◆ Written exercise 1 ◆
In the article on Canadian crude, where does the proposed Keystone XL pipeline begin and end?
◆ Written exercise 2 ◆
From the article on Canadian crude, output the passage between "Source: EIA 2012" and "supply the country.", inclusive.
◆ Written exercise 3 ◆
Turn the paragraph of the article on Canadian crude that begins "Another similar project lead by Enbridge" into a short bulleted list that keeps its main facts.
╭─ Document extract
U.S. energy use per capita is estimated to decline to 274Mmbtu in 2035. However, total primary energy consumption, including fuels used for electricity generation is expecting to grow by 0.3% per year from 2010 to 2035 to reach 106.9 quadrillion Btu in 2035. Total U.S. consumption of liquid fuels, including both petroleum-based fuels and biofuels, which was 18.9Mmbls/d in 2011, should increase to 19.8Mmbbls/d in 2019, according to the 2013 AEO (Annual Energy Outlook), then decline to 18.9Mmbls/d in 2035 before rising to 18.9Mmbls/d in 2040.

The demand for oil is rising globally, including in the U.S. Its northern neighbor, Canada, produces more oil than needed to supply its demand. Therefore, finding ways to move the crude towards the U.S market and ultimately, Asia and Europe appears to be crucial. Few projects are currently under way to transport oil to the U.S.

Source: EIA 2012 Annual Energy Outlook

Although many ways are possible, pipelines remain the safest way to achieve this ultimate goal. As a matter of fact, given the pending approval of TransCanada's (NYSE:TRP) Keystone XL extension, more Canadian crude is expected to flow from Alberta, Canada, to supply the country.

The Keystone XL Pipeline Project is a proposed 1,179-mile, 36-inch-diameter crude oil pipeline, beginning in Hardisty, Alberta and extending south to Steele City, Nebraska. This pipeline is a critical infrastructure project for the energy security of the U.S. and for strengthening the American economy. More information about the benefits of the project can be found here.

Another similar project lead by Enbridge (NYSE:ENB), the $5.5 billion Enbridge Northern Gateway Project, was being planned to provide Canada access to large and growing international markets in Asia and the U.S. West coast. However, the project was rejected on May 31st, by the Government of British Columbia, stating that Enbridge has not shown that it will be able to effectively respond to oil spills. The company should revise its project in the coming weeks.

Whatever the project, the U.S. needs Canadian crude oil to offset its rising demand for energy, as this oil is cheaper than the WTI crude or foreign oil.
╰─
╭─ Data supplied
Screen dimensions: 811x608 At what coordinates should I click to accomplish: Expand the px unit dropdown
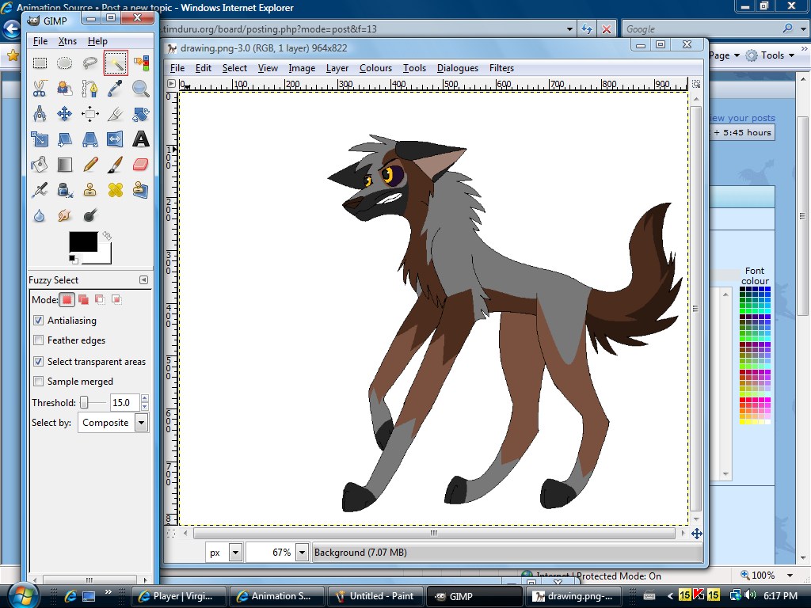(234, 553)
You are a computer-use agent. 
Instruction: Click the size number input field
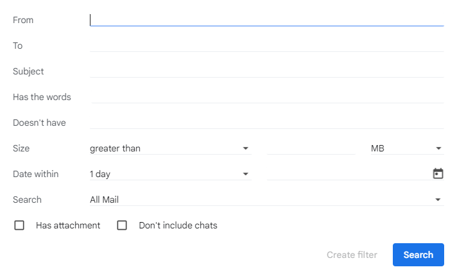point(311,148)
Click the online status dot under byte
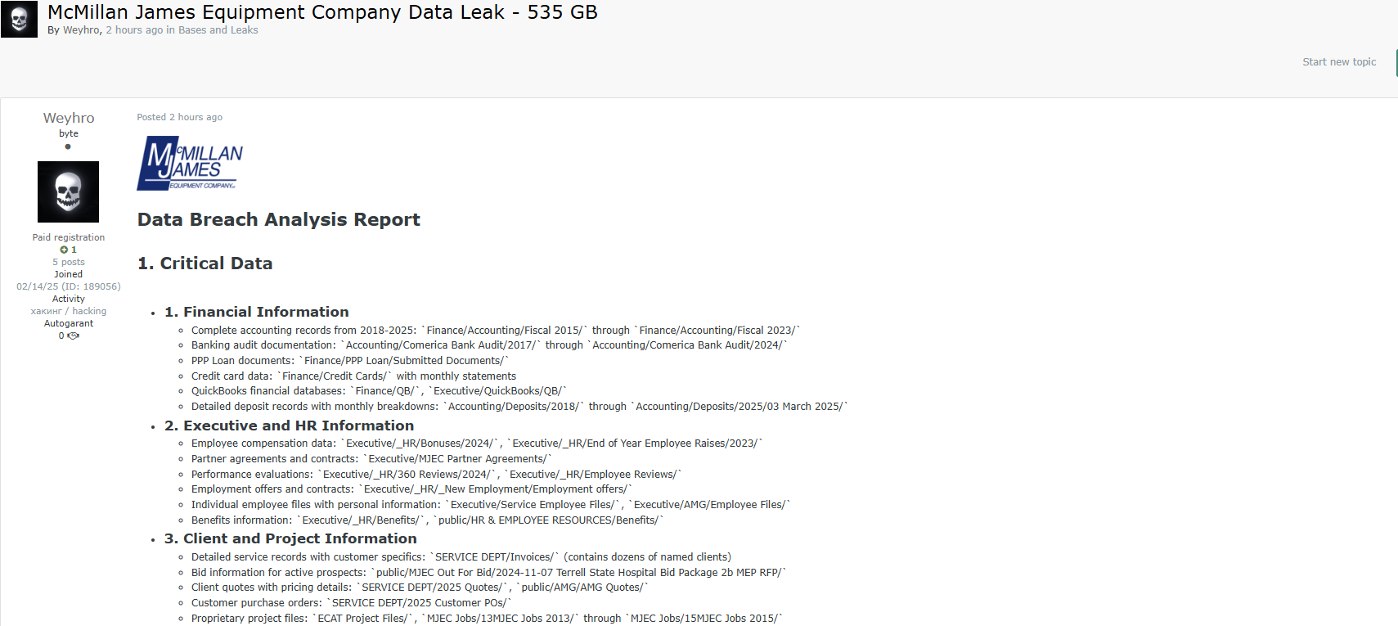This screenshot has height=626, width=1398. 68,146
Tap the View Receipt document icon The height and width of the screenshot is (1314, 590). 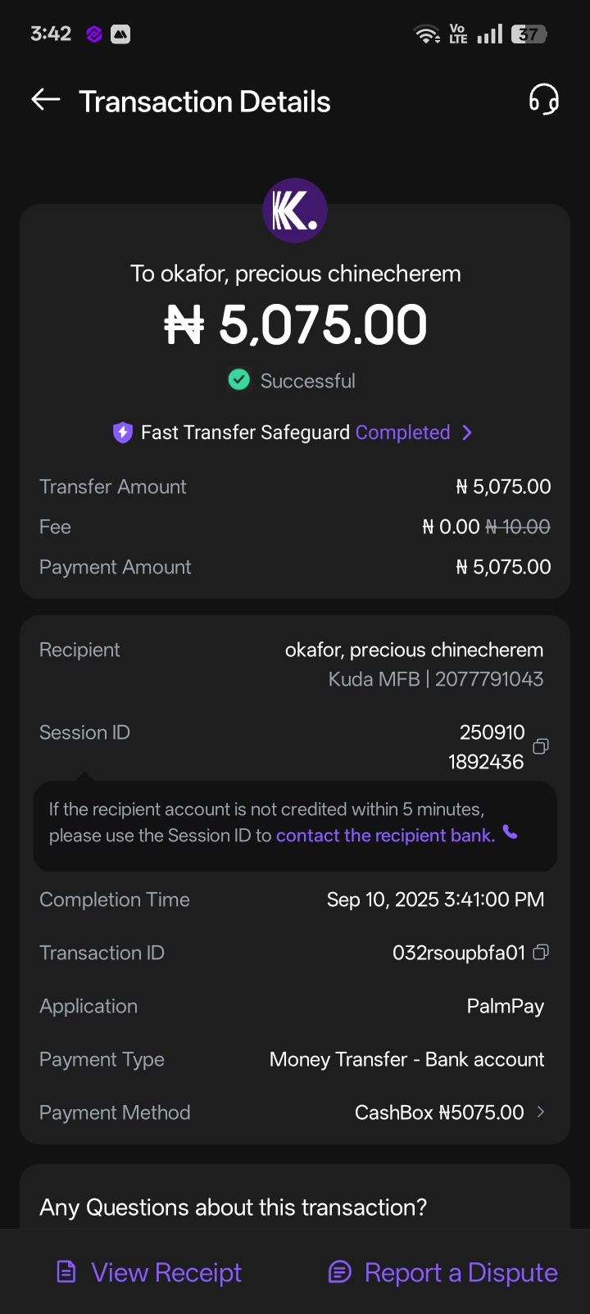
╰─
◆ Answer 1 ◆
It begins in Hardisty, Alberta and extends south to Steele City, Nebraska.

◆ Answer 2 ◆
Source: EIA 2012 Annual Energy Outlook

Although many ways are possible, pipelines remain the safest way to achieve this ultimate goal. As a matter of fact, given the pending approval of TransCanada's (NYSE:TRP) Keystone XL extension, more Canadian crude is expected to flow from Alberta, Canada, to supply the country.

◆ Answer 3 ◆
- Enbridge led the $5.5 billion Enbridge Northern Gateway Project.
- The project was planned to give Canada access to large and growing international markets in Asia and the U.S. West coast.
- The Government of British Columbia rejected it on May 31st, stating that Enbridge had not shown it could effectively respond to oil spills.
- The company should revise the project in the coming weeks.